What do you feed boreal owls recovering from winter misadventures here?
That's the kind of question answered at the Raptor Center at the University of Minnesota campus in St. Paul after an influx of boreal owls moved south from their Canadian homes. This tiny polar owl has been seen in northern Minnesota in unusual numbers over the past three months.
Two are at the Raptor Center. One was delivered with an injured eye, the other undernourished.
So what do you feed them? Mice and day-old chicks — dead, frozen, thawed and chopped. In limited quantities, two mice and one chick per day.
The owls are getting the nourishment they need for recovery and eventual release. They aren't fed all they might eat, however, because they tend to get fat. No, really — owls can get fat.
They'll eat as much as they're given because in the wild, birds eat as much as they can whenever they can, given that the next meal is unpredictable.
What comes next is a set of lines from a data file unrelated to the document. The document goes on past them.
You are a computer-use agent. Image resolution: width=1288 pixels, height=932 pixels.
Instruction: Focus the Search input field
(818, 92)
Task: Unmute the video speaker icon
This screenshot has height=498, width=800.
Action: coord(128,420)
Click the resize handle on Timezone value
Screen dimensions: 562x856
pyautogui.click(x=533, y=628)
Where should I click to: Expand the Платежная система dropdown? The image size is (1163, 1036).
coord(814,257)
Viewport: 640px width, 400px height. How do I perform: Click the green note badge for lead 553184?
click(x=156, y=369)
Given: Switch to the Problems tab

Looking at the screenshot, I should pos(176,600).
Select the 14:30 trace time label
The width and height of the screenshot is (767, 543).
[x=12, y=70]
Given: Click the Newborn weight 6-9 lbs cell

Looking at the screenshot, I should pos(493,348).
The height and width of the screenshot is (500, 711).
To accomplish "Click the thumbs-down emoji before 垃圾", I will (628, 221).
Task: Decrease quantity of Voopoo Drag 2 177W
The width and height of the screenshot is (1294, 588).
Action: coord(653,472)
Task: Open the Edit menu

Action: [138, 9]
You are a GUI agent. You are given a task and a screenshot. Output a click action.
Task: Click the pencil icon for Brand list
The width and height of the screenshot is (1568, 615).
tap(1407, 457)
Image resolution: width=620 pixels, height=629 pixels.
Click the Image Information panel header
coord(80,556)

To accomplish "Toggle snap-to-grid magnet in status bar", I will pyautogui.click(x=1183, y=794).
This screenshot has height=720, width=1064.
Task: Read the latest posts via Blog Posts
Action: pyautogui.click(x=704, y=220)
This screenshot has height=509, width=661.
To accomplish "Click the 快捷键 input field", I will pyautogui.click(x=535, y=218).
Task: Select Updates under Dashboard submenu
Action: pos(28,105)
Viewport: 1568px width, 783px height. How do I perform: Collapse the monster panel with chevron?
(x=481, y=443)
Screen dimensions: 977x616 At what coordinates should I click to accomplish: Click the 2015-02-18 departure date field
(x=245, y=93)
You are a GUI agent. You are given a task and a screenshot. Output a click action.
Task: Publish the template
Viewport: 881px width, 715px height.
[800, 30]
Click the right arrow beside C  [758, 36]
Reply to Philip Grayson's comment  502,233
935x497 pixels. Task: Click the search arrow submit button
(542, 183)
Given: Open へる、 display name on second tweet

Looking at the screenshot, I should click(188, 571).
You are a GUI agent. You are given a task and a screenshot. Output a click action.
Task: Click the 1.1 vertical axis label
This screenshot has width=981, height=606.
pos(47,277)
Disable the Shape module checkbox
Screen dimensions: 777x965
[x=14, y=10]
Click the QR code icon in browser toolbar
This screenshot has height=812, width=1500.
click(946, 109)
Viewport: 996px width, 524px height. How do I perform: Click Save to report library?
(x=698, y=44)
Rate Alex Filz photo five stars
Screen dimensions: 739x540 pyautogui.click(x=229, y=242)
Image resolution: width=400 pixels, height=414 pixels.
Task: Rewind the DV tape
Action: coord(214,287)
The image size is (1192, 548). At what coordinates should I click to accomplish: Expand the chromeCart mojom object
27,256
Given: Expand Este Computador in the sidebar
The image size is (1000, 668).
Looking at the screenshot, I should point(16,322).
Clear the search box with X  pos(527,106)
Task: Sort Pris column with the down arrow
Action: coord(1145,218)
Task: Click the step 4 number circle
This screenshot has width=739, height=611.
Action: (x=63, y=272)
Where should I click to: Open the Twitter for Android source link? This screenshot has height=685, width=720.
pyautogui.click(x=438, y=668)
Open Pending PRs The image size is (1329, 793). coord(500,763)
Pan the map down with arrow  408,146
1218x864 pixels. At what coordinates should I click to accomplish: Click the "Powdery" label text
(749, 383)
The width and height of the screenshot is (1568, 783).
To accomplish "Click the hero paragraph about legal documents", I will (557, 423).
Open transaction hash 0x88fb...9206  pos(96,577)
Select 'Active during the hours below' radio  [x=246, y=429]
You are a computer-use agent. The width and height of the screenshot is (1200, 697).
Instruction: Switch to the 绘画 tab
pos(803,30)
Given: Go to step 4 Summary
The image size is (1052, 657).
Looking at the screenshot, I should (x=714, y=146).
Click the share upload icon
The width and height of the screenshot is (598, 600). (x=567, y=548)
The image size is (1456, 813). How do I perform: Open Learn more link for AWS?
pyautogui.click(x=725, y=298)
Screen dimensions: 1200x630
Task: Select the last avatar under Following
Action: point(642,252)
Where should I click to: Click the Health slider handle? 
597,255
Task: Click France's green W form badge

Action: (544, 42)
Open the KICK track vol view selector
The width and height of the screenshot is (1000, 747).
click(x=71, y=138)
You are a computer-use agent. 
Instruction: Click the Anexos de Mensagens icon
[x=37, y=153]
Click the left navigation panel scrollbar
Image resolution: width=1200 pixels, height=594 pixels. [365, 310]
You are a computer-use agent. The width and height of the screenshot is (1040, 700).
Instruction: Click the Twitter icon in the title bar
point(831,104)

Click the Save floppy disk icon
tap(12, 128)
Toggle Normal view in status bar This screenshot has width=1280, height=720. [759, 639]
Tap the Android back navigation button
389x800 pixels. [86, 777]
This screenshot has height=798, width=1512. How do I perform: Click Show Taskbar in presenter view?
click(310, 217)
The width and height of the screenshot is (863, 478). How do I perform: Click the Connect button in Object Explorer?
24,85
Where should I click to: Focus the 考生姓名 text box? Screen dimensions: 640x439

The owls' main dish in the wild is a red-backed vole. At this point in my interview with Lori Arent, Raptor Center clinic manager, I asked what I considered to be a dumb but necessary question: Since the owls take much of their prey from beneath snow cover, and since they locate prey by sound, do red-backed voles somehow sound different from other small rodents?
No (just as I thought!). These voles sound like other voles or mice or shrews. And if the catch isn't the preferred species, the owl does not say sorry and move on. Caught is synonymous with eaten.